Bees will visit your garden from quite some distance away. They will frequently fly up to four miles from their colony and will travel as far as it takes to collect sufficient pollen. So how do you make your garden a destination of choice?.

Traditional ‘cottage garden’ type flowers are best, as many modern flowers are bred purely for decoration and offer the bees little in the way of pollen and nectar. Old favourites such as lupins, hollyhocks, foxgloves and aquilegia are ideal, together with herbs including rosemary, thyme, sage and borage.

Make sure you have a range of plants that will be a food source throughout the year. Wallflowers and Grape Hyacinth in the spring, Cornflowers and Lavender in the summer, dahlias and ivy in the autumn and black hellebore, crocuses, snowdrops and honeysuckle during the winter.

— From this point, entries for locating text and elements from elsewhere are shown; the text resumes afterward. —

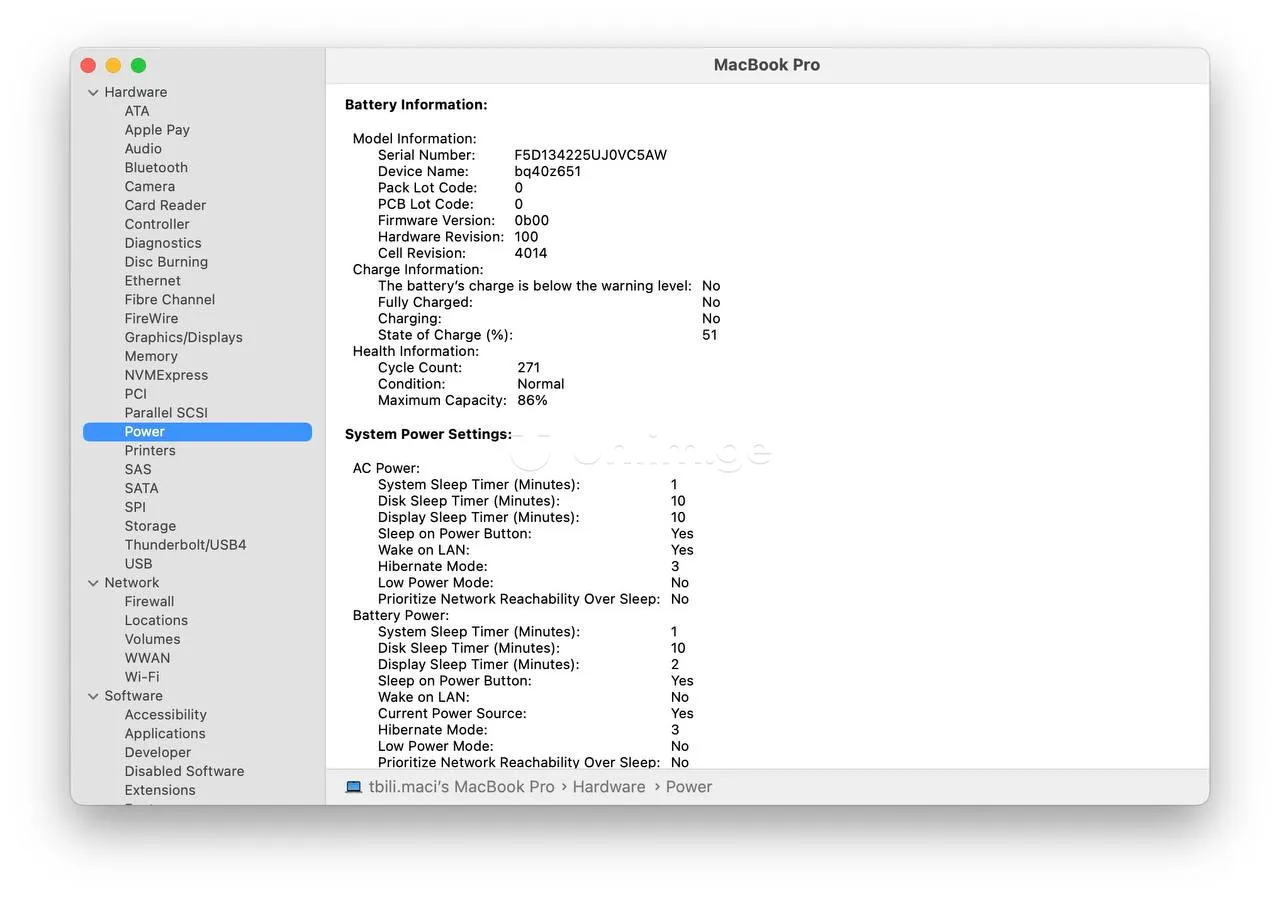Show the Memory information
This screenshot has width=1280, height=898.
151,356
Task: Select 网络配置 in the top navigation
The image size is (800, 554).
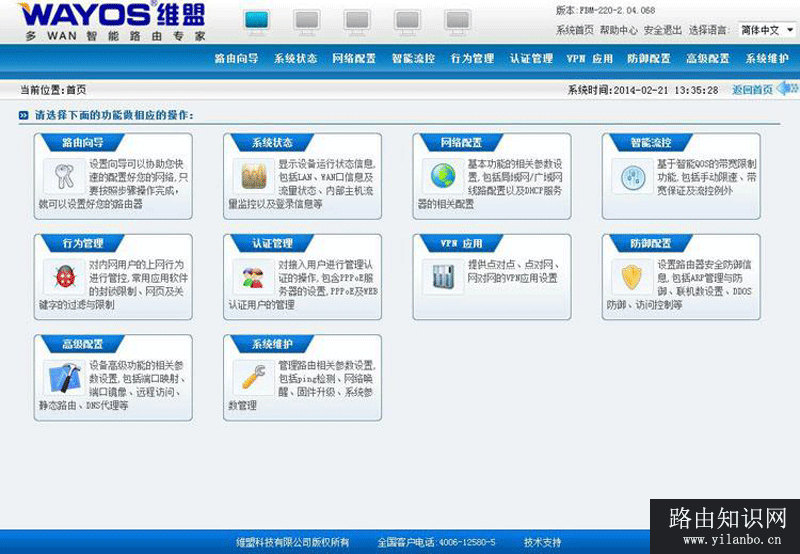Action: (x=354, y=59)
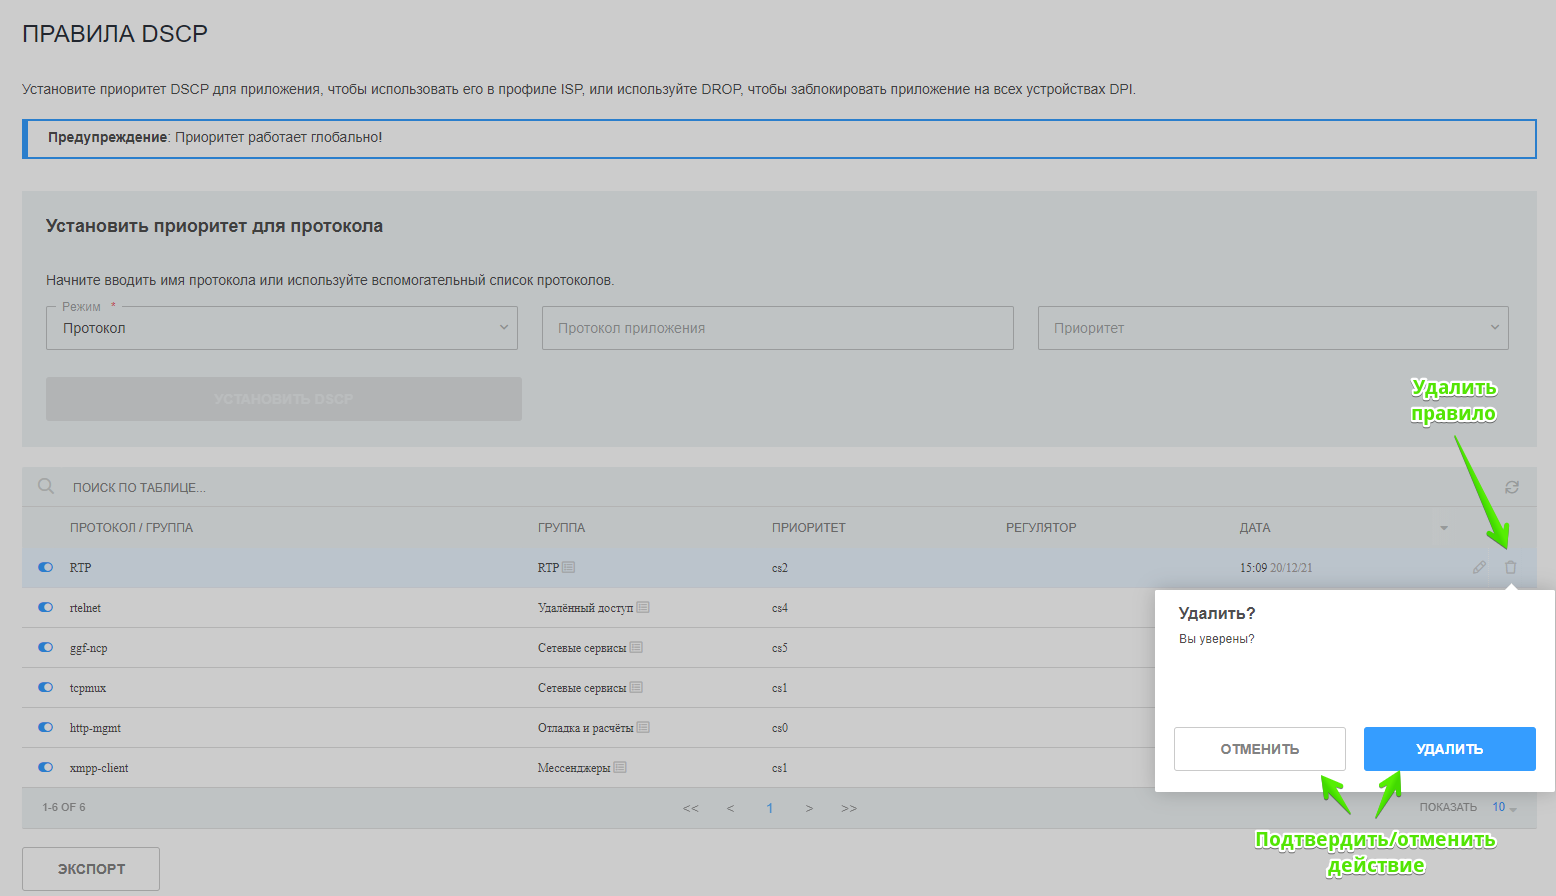Click the pencil edit icon for RTP

pos(1479,567)
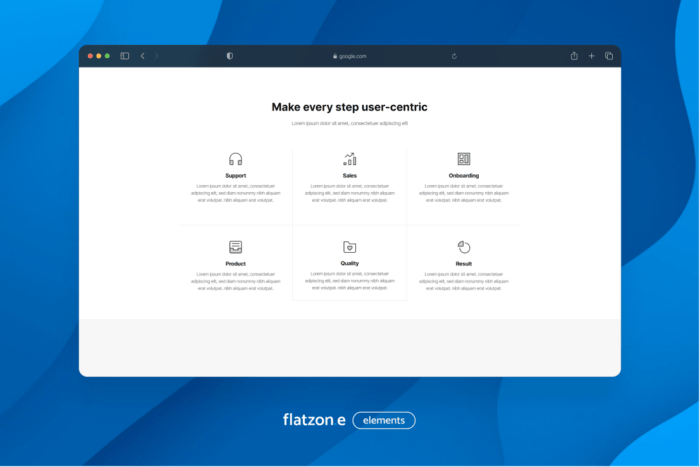The height and width of the screenshot is (467, 700).
Task: Toggle the Safari sidebar panel
Action: click(125, 56)
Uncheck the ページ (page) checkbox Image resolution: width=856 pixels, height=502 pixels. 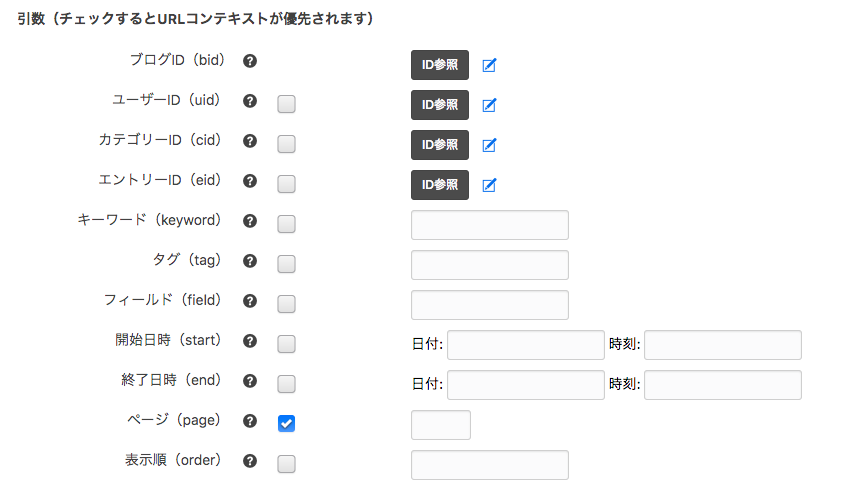pyautogui.click(x=286, y=424)
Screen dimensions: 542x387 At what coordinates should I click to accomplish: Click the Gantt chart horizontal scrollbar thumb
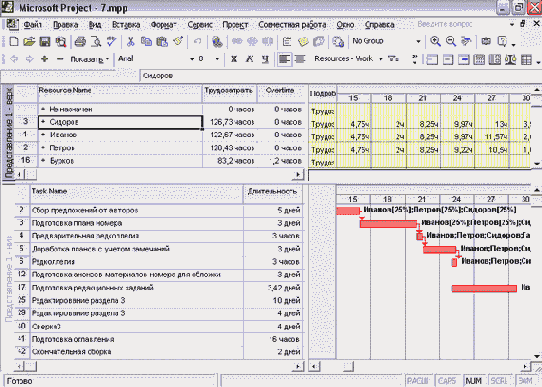click(349, 366)
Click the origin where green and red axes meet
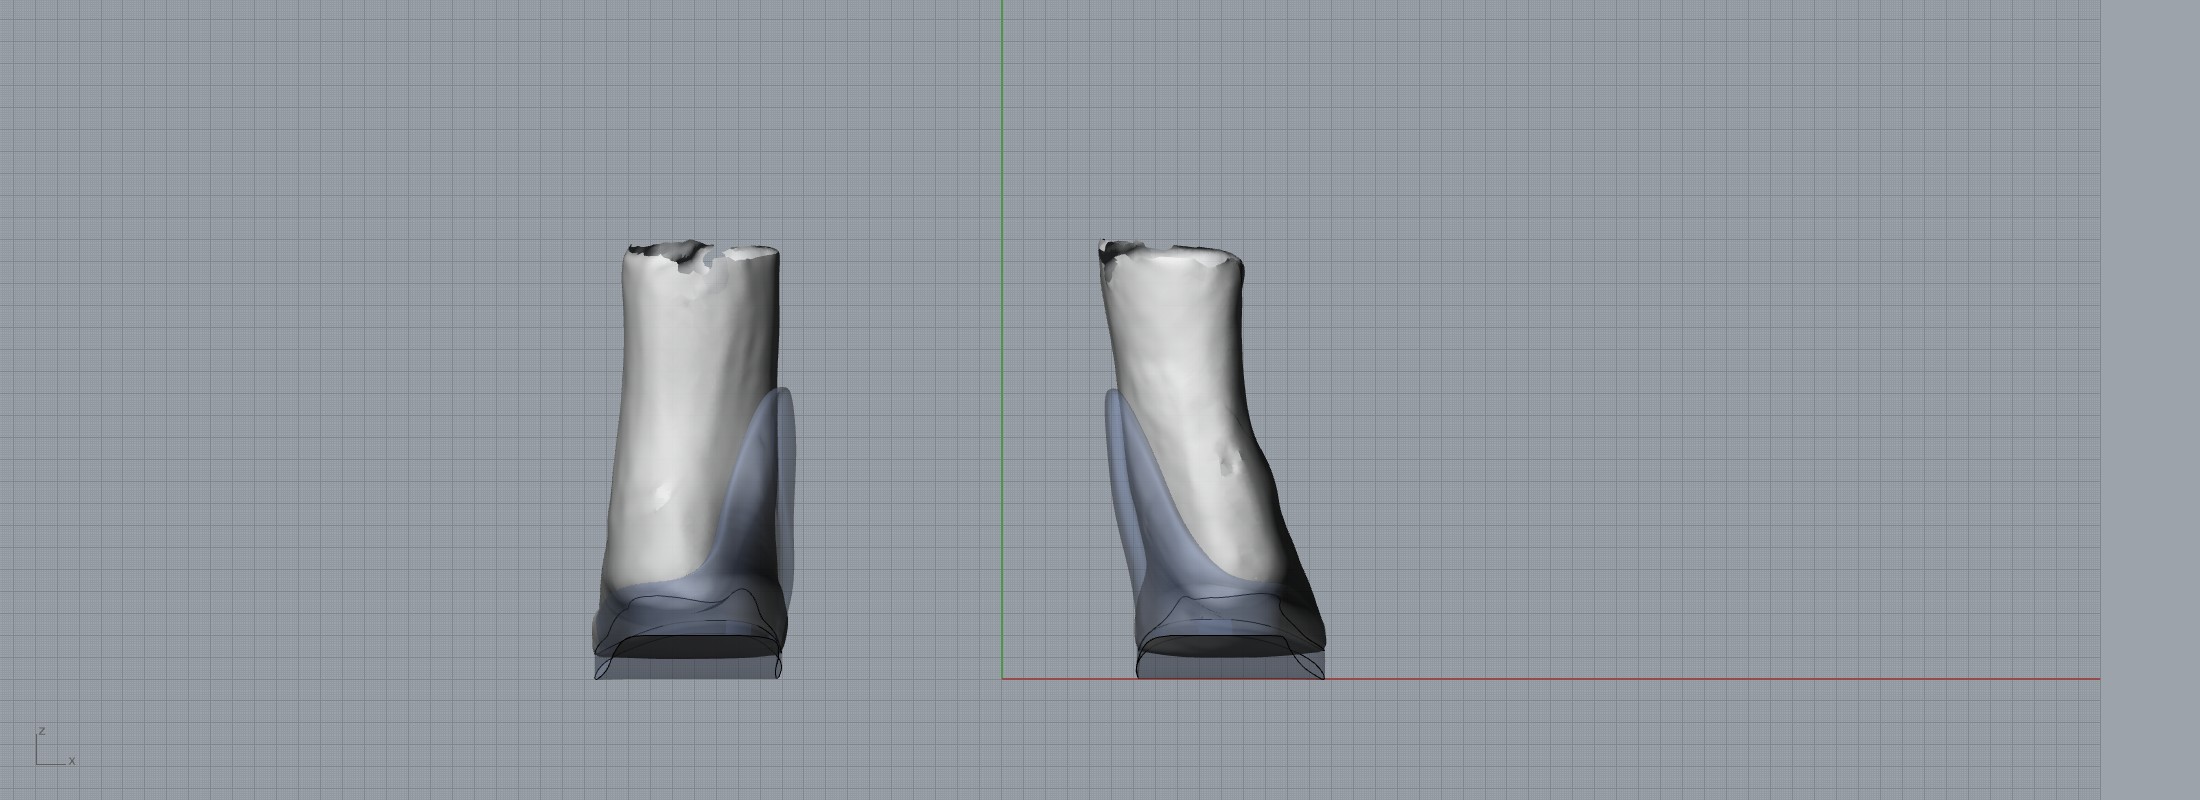The width and height of the screenshot is (2200, 800). click(x=1002, y=678)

97% of Britain’s flower meadows have been lost since 1945, so leave a sunny patch for thistles, grasses and wild flowers such as red clover, common knapweed and bird’s-foot trefoil to colonise. The area doesn’t have to be large but there can be anything up to twenty times as many bees in such an environment compared to a cultivated garden.

You don’t have to transform the whole of your garden into a haven for bees, but every little effort will be appreciated by these essential insects as well as other pollinators, and that can only be good for the everyone.